Exercise description:
From the entries below, gather each line containing the word "column".
(Beginning of Data records)
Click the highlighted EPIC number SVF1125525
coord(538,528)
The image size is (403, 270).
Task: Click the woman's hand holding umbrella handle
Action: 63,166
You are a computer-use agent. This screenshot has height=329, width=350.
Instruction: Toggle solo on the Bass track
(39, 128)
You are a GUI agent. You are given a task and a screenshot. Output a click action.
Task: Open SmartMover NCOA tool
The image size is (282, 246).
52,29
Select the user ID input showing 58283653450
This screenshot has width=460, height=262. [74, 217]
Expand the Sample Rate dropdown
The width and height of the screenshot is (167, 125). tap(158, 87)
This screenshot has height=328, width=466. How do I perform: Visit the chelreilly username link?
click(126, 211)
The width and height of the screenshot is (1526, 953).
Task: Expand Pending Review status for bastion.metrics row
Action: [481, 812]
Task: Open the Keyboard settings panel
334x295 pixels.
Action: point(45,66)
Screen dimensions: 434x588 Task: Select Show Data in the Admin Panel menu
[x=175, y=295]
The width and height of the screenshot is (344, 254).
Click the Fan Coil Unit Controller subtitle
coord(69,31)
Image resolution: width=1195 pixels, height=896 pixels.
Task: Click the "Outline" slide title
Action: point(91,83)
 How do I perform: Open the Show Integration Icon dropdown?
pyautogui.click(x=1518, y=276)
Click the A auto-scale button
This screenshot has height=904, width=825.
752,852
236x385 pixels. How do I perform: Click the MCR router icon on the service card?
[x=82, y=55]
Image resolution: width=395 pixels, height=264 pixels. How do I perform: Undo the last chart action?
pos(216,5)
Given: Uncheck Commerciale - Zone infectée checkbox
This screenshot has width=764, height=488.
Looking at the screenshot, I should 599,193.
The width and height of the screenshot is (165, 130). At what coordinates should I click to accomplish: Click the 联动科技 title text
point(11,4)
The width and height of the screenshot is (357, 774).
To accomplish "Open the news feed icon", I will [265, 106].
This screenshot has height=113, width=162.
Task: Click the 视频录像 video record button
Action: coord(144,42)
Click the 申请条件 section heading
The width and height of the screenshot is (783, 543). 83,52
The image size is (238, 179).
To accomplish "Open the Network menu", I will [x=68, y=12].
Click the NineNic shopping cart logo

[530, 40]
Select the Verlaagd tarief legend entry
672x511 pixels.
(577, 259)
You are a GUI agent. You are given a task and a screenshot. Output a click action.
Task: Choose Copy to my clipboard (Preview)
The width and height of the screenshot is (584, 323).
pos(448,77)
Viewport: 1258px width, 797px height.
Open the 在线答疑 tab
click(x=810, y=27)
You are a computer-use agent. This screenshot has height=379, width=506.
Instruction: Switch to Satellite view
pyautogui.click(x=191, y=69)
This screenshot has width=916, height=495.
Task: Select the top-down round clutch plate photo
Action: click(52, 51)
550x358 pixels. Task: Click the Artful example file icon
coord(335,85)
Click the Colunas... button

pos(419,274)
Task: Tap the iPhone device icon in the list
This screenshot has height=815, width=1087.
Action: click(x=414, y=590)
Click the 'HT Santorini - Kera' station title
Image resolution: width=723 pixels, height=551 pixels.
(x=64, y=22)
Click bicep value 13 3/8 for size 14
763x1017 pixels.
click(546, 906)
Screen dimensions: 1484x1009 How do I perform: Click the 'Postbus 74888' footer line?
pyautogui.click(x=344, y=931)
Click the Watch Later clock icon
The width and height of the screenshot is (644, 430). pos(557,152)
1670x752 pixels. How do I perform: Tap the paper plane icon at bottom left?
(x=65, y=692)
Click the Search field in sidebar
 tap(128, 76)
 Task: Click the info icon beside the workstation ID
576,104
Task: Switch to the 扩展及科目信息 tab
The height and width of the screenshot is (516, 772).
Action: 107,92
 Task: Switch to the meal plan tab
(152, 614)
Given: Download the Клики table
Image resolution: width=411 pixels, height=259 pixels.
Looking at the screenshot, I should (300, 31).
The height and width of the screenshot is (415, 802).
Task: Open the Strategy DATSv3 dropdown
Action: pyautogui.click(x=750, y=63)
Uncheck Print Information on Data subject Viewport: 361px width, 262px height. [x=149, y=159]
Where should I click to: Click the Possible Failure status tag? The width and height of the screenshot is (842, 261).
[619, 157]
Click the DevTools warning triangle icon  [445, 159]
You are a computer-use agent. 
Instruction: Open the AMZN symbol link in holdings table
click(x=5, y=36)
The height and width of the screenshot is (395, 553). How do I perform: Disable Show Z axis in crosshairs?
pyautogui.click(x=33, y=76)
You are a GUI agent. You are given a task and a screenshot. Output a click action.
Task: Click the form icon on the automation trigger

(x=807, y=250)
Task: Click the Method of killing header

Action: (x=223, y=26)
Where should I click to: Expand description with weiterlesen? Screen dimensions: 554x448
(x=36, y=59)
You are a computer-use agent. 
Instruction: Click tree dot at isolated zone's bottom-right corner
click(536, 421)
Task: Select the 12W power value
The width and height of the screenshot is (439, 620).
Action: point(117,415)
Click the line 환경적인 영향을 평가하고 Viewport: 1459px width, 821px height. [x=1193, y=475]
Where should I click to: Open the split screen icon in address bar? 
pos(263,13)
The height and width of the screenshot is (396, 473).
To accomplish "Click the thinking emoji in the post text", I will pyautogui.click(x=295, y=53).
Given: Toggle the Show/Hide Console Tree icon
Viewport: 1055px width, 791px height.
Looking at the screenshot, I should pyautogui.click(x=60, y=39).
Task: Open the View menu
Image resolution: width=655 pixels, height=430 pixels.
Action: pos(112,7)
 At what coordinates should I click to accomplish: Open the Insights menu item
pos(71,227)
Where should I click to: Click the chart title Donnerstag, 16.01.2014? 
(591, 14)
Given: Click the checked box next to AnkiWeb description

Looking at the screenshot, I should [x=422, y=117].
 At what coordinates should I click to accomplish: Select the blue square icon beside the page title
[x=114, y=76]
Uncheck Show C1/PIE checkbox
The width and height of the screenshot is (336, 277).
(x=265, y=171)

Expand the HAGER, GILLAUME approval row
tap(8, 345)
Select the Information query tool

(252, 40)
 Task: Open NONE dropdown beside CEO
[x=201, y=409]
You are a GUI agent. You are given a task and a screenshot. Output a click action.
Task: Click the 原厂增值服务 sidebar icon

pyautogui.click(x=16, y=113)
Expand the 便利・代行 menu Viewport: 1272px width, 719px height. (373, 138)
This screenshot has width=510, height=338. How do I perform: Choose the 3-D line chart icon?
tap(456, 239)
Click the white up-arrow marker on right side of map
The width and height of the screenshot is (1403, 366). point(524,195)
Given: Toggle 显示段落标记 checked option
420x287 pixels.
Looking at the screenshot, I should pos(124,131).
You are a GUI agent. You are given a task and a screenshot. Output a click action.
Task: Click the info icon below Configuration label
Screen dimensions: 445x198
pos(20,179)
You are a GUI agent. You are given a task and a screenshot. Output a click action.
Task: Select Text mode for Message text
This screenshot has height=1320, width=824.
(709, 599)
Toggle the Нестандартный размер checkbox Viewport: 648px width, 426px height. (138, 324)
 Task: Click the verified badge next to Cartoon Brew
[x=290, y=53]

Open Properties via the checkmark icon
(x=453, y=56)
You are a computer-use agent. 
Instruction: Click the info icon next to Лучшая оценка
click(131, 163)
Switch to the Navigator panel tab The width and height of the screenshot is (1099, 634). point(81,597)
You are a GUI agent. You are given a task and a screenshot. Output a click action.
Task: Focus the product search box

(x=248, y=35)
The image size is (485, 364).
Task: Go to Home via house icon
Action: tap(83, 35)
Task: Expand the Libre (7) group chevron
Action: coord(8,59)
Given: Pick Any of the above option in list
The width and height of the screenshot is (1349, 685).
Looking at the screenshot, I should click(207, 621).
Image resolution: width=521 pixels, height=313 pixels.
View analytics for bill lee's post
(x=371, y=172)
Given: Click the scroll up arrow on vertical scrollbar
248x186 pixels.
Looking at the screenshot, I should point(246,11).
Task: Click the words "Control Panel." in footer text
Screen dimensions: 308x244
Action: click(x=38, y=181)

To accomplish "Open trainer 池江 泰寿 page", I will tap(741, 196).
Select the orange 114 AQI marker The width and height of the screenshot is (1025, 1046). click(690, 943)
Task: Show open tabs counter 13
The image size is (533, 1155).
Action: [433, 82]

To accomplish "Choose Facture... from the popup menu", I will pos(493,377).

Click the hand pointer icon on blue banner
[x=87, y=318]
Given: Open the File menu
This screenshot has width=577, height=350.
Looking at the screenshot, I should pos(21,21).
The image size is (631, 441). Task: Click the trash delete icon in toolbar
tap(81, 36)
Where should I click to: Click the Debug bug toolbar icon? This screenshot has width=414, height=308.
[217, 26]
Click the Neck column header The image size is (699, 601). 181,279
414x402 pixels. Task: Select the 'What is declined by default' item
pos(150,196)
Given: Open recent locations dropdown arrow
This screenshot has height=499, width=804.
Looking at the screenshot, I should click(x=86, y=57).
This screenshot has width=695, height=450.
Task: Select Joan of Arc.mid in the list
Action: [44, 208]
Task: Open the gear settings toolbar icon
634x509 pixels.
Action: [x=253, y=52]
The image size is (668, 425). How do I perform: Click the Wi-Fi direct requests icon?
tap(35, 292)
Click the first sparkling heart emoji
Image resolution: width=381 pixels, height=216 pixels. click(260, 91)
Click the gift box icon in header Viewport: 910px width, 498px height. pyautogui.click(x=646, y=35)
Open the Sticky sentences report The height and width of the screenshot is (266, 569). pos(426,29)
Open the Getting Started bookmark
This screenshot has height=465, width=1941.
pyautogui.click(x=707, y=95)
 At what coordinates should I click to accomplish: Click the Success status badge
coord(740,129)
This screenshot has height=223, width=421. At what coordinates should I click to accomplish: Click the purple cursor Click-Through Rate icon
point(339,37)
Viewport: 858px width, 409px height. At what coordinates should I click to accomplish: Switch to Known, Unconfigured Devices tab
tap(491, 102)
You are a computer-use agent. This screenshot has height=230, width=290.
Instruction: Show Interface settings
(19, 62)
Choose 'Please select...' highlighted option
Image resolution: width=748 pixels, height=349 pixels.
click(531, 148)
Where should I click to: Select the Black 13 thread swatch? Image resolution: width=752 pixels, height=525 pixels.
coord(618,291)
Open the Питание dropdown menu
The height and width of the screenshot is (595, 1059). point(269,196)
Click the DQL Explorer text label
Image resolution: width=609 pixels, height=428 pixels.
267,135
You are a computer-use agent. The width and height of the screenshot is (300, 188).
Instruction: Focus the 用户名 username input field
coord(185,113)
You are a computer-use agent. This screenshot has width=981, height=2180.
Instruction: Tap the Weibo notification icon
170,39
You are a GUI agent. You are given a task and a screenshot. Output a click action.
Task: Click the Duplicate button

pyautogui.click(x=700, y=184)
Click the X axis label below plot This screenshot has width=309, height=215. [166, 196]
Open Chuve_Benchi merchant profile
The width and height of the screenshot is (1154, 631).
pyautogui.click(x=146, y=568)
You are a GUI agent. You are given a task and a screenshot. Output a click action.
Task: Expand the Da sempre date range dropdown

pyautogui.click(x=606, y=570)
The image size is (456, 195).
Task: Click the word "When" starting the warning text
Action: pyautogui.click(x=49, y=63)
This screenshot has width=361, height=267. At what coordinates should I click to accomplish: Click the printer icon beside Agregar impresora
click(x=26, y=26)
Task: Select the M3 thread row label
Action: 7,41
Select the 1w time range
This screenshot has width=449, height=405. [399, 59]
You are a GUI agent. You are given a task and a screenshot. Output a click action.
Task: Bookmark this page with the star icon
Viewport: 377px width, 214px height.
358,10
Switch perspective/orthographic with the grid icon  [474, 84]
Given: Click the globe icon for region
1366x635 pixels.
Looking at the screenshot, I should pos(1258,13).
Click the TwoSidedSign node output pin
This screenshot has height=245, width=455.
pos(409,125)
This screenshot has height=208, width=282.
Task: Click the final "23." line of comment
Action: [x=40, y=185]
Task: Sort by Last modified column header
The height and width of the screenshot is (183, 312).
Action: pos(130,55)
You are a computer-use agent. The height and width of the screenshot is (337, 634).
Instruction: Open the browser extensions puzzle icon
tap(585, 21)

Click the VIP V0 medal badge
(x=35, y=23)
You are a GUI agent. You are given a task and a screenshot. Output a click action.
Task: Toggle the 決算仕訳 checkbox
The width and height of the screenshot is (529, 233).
(End of Data records)
Answer:
Click the Neck column header The image size is (699, 601). 181,279
Task: Sort by Last modified column header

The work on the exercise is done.